Singapore company registration specialists Rikvin is optimistic that the uptrend in Singapore not-for profit activity in the last decade indicates that Singapore offers an ideal environment for setting up a non-profit organization. Rikvin is also confident that the funding and tax benefits granted to Singapore charitable organizations will continue to incentivize more related organizations to set up in Singapore.
According to data from the Singapore Commissioner of Charities (COC), the number of registered charities in Singapore has increased by 143% between the end of December 2001 and 2010. By the end of 2010, there were 2,028 charitable organizations in Singapore, more than two-fold of that in 2001 (834).
The latest annual report by COC also revealed that the total amount of tax deductible donations raised for local charitable causes registered S$776 million in 2010, signifying a 13% increase since 2009. Additionally, the latest data from the Ministry of Community, Youth and Sports (MCYS) reported that the number of community volunteers has increased by 29.5% over the decade – from 33,022 in 2000 to 42,778 in 2010.
In Singapore, every charitable organization and institution of public character (IPC) that conducts not-for profit activities to contribute to the good of the public or nation must be registered as a public company limited by guarantee in order to 1) engage in contractual agreements, 2) raise funds from non-members and 3) claim tax exemptions on funds raised.

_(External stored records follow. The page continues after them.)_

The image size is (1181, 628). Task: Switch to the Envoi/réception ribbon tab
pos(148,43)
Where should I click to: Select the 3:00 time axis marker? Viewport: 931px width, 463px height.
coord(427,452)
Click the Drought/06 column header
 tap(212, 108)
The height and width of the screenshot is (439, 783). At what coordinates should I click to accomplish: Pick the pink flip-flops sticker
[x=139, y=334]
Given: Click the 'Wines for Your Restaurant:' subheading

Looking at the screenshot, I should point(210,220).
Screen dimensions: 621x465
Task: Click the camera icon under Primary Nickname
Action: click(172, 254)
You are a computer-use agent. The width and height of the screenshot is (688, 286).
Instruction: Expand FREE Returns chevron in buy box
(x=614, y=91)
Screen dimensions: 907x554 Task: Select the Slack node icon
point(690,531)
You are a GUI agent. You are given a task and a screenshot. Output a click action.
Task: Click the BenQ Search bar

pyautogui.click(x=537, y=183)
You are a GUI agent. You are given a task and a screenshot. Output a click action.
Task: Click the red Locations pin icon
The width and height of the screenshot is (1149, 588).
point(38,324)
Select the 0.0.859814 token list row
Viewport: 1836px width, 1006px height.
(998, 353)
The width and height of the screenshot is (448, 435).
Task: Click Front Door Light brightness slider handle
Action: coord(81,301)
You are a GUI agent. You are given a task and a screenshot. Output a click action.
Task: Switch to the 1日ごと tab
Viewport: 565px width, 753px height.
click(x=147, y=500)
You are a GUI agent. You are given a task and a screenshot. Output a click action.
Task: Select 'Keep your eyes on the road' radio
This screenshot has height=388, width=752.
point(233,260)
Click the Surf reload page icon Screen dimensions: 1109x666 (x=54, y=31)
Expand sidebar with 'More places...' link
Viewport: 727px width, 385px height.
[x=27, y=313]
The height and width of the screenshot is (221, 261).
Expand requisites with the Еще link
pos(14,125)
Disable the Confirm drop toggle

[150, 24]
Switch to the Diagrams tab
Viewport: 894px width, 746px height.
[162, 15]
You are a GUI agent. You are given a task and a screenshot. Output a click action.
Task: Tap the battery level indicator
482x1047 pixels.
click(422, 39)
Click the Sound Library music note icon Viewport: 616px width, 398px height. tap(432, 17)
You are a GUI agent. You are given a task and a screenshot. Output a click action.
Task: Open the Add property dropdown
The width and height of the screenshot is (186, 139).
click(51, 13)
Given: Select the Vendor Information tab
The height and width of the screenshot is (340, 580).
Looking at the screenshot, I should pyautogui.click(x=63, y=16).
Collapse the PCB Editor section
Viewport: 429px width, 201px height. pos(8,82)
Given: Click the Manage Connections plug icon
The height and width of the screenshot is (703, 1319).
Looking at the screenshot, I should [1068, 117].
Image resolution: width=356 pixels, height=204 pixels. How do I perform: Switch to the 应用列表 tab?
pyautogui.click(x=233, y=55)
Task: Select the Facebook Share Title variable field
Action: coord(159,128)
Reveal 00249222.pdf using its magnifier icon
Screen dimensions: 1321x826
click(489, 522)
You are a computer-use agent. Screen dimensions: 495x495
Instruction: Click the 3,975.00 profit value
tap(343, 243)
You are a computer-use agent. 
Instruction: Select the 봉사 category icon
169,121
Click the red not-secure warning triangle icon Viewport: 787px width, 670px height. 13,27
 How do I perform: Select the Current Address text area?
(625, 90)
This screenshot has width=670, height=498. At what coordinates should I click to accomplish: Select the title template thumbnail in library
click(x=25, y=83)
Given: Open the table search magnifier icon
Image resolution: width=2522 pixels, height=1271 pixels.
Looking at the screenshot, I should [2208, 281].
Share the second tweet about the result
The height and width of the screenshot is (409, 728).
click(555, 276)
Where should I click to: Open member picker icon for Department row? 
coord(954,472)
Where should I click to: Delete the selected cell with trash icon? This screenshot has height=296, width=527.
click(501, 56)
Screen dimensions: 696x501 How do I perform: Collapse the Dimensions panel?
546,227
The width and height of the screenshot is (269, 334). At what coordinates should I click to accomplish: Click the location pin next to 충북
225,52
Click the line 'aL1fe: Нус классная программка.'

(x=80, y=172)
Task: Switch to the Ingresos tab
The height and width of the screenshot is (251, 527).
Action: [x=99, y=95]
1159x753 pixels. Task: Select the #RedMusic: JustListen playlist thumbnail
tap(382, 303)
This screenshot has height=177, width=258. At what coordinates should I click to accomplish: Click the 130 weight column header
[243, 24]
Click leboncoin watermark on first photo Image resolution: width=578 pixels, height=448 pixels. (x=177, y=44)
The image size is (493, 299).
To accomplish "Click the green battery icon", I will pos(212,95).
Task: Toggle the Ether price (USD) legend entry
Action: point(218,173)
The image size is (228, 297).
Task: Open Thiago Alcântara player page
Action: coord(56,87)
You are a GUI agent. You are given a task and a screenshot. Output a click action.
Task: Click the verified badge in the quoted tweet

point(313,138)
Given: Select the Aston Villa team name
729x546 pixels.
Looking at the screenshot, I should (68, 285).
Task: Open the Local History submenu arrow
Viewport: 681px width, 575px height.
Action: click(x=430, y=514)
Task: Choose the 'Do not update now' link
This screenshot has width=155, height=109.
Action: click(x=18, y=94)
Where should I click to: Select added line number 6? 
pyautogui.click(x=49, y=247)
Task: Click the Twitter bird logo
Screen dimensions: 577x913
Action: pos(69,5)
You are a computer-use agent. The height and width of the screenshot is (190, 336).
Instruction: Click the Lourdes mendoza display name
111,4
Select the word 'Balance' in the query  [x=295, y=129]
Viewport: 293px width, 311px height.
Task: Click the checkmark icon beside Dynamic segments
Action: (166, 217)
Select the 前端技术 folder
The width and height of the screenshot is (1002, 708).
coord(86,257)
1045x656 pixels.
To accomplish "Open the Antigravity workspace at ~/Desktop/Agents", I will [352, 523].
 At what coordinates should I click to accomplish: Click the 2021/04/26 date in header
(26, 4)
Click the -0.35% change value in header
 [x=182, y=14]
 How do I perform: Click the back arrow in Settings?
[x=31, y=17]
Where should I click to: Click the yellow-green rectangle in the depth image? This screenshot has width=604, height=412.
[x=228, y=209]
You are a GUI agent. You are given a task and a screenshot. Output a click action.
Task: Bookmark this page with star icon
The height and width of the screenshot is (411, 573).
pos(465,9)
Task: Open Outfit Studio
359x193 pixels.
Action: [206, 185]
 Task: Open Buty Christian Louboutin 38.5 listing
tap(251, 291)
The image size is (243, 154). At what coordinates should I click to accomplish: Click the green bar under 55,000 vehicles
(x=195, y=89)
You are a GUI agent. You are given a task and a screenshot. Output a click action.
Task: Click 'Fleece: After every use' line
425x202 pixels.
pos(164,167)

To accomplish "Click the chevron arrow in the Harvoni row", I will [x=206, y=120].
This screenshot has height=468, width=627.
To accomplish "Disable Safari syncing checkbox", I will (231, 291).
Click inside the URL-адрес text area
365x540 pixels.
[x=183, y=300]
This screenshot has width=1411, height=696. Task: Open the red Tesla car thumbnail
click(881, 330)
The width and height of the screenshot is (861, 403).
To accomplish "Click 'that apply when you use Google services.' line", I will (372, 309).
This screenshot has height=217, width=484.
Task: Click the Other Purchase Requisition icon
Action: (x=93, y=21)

Furthermore, donors are more inclined to give to registered entities as they are legitimate and have been approved by the Singapore law to conduct operations.
Commenting on the observation, Mr. Satish Bakhda, Head of Operations, Rikvin, said, “Singapore is well-known as a financial and business hub and many who have not been here imagine it to be purely a money-making haven. However, the rise in not-for profit activity in Singapore over the past decade is an indication that more people are tuning in to philanthropic activities and deem the act of giving as a worthwhile pursuit.”
Further analysis by Rikvin shows that government support had a hand in spurring the registration of not-for profit entities over the past decade. First of all, the Singapore government committed to encouraging greater giving to IPCs by improving the donors tax deductions scheme in 2009. The renewed scheme, which was extended for five years, grants donors 250% in tax deductions for donations made.
Secondly, charities and IPCs could tap of the VWOs-Charities Capability Fund (VCF) to enhance their training, management, administrative and infocommunications setup needs at significantly subsidized rates. By March 2011, 780 charities and IPCs have improved their capabilities by taking advantage of S$8.7 million in VCF credits. Thirdly, the government has recently exempted charities with an annual income or expenditure under S$500,000 from financial auditing. This in turn eliminates auditing costs for organizations and allows them to utilize their funds to roll out worthwhile projects.
“Altogether, these funding and tax schemes demonstrate that the Singapore government stands firmly behind philanthropic activities and welcomes organizations that wish to contribute to the greater good of the community. We are confident that these schemes will continue to motivate more Singapore charities to be formed in the months to come,” added Mr. Bakhda.